Giorni fa mio marito ha compiuto gli anni – tanti – e un suo fratello, impossibilitato a venire di persona, ha avuto la gentile idea di mandargli una lettera. La busta è arrivata ieri – con 12 giorni di ritardo – in più aperta e inserita in una busta di plastica trasparente malamente sigillata. Ovviamente qualcuno ha prelevato qualcosa dall’interno. Il primo pensiero è che il fratello abbia inserito nella busta qualcosa di valore. Telefoniamo. No, nulla di valore particolare solo un origami beneaugurante. Si sarebbe potuto scambiarlo per una busta di qualche sostanza proibita? Forse. Ma allora, constatata l’innocuità del piccolo dono, il controllore avrebbe potuto rimetterlo nella busta con tanti auguri e buona fortuna. E poi, se l’autore della effrazione fosse stato un impiegato della posta o un ufficiale della polizia, perché non giustificare l’apertura della busta con una spiegazione ufficiale e qualche parola di scusa?

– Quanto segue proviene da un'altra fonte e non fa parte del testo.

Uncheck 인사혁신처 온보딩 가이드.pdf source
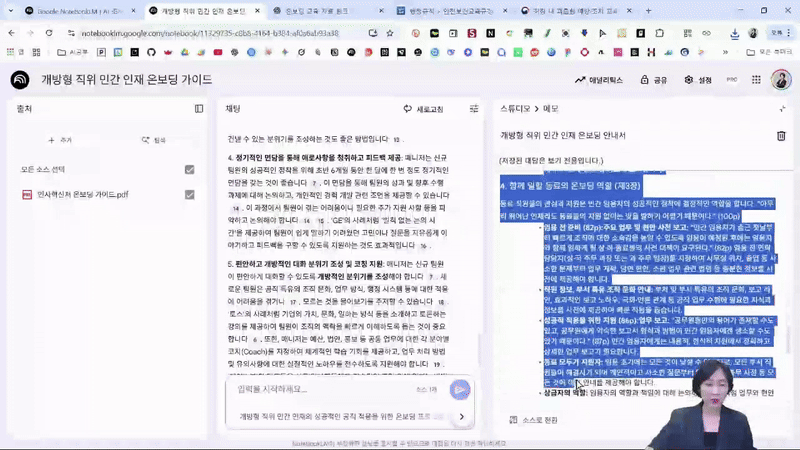 click(189, 194)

E ancora: se l’indiscreto curioso non fosse stato un funzionario mosso da qualche motivo ufficiale, quali mezzi abbiamo noi per difenderci nella nostra veste di cittadini qualunque?
E anche: chiunque può fare il comodo suo con la nostra posta più innocente?
Tutto considerato cosa possiamo fare noi – cittadini anonimi – per difenderci da soprusi di questo tipo e altri ancora?